Les ions opposés vont alors réagir et convertir le courant électrique en énergie chimique. Autrement dit, la batterie se charge. Lorsque l’énergie ainsi stockée doit être utilisée, la solution est à nouveau pompée et l’énergie chimique est reconvertie en énergie électrique. La durée de fonctionnement d’une batterie à flux est déterminée par le volume de solutions chargées positivement et négativement. En matière de durée de vie, d’un point de vue théorique, ces systèmes peuvent continuer à fournir de l’électricité tant que les liquides (ou semi-liquides ici) continuent de couler, de réagir, et de convertir l’énergie.
Cette batterie n’est pas la première « batterie à flux », loin de là. Le premier brevet en la matière aurait même été accepté dans les années 1950 ! D’autres se sont développées depuis, dont une batterie au vanadium, déjà commercialisée.
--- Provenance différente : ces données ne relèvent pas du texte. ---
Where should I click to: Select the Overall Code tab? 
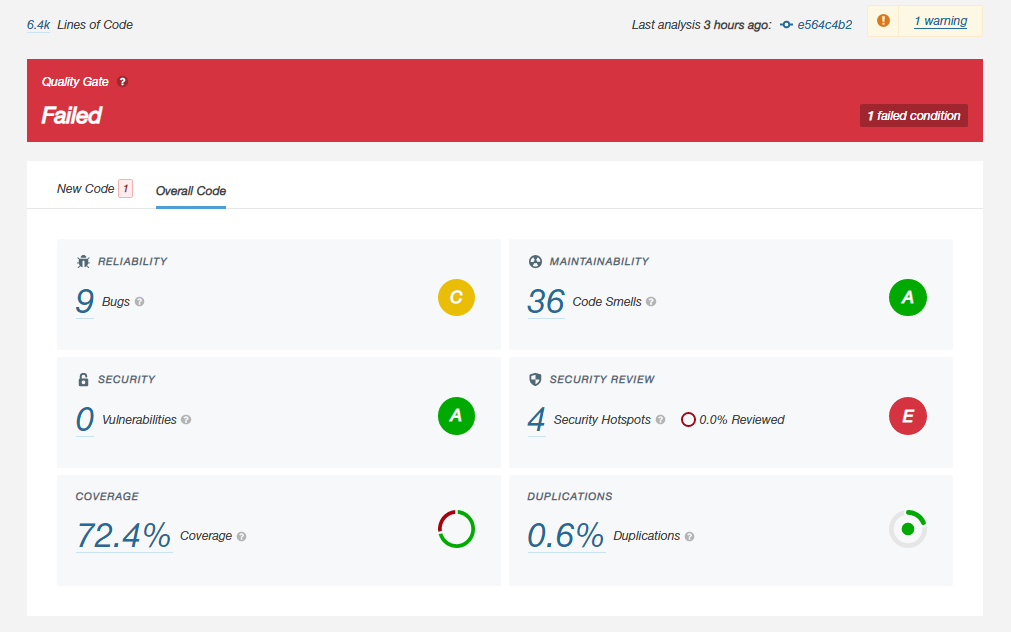(x=190, y=192)
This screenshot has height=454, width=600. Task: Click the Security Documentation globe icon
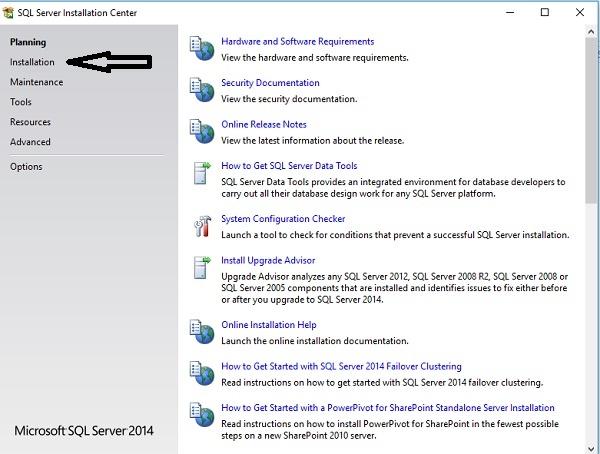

Cependant, ces dernières utilisent, selon les scientifiques, des éléments chimiques coûteux. Ils ont donc cherché à créer leur solution avec des composés combinant efficacité énergétique et coûts réduits. À force de recherches, ils ont abouti à ce fameux mélange manganèse/carbone, qui semble bien remplir ces conditions.
Des performances supérieures aux batteries lithium-ion au-delà de 24h d’utilisation
Pour s’en assurer, le chercheur en charge du projet, Thaneer Malai Narayanan, a souhaité travailler aux côtés de Gençer, un spécialiste des modèles économiques détaillés pour les technologies énergétiques émergentes. Résultat : pour des durées d’utilisation supérieures à 24 heures, leur batterie surpasse les performances des batteries lithium-ion et des batteries à flux au vanadium. Un pari qui n’était pourtant pas gagné d’avance. « J’étais sceptique et je ne m’attendais pas à ce que cette batterie soit compétitive, mais une fois que j’ai fait le calcul des coûts, c’était plausible », déclare ainsi Gençer. En effet, du fait que la « pâte » utilisée par la batterie est d’une forte densité, entre 8% et 50% de l’énergie produite doit déjà être utilisée pour le pompage.
Cependant, comme le rappellent les chercheurs, les enjeux du stockage de l’électricité sont complexes. Il ne s’agit pas de remplacer tous les systèmes par un seul. En effet, les performances ne sont pas les mêmes si l’on parle de stockage à court, moyen, ou long terme. Par exemple, le lithium-ion est efficace pour les très courtes durées, alors que les batteries à hydrogène ne deviennent rentables que pour les très longues durées… Leur système devra donc trouver sa place pour être au maximum de son efficacité.